* Exercise aim
Print each record exactly, with no word added or removed.

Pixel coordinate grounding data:
---+---

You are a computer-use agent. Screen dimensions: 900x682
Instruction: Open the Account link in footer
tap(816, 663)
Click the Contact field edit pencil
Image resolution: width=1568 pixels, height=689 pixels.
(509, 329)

---+---

* Response to the exercise
You are a computer-use agent. Screen dimensions: 900x682
Instruction: Open the Account link in footer
tap(816, 663)
Click the Contact field edit pencil
Image resolution: width=1568 pixels, height=689 pixels.
(509, 329)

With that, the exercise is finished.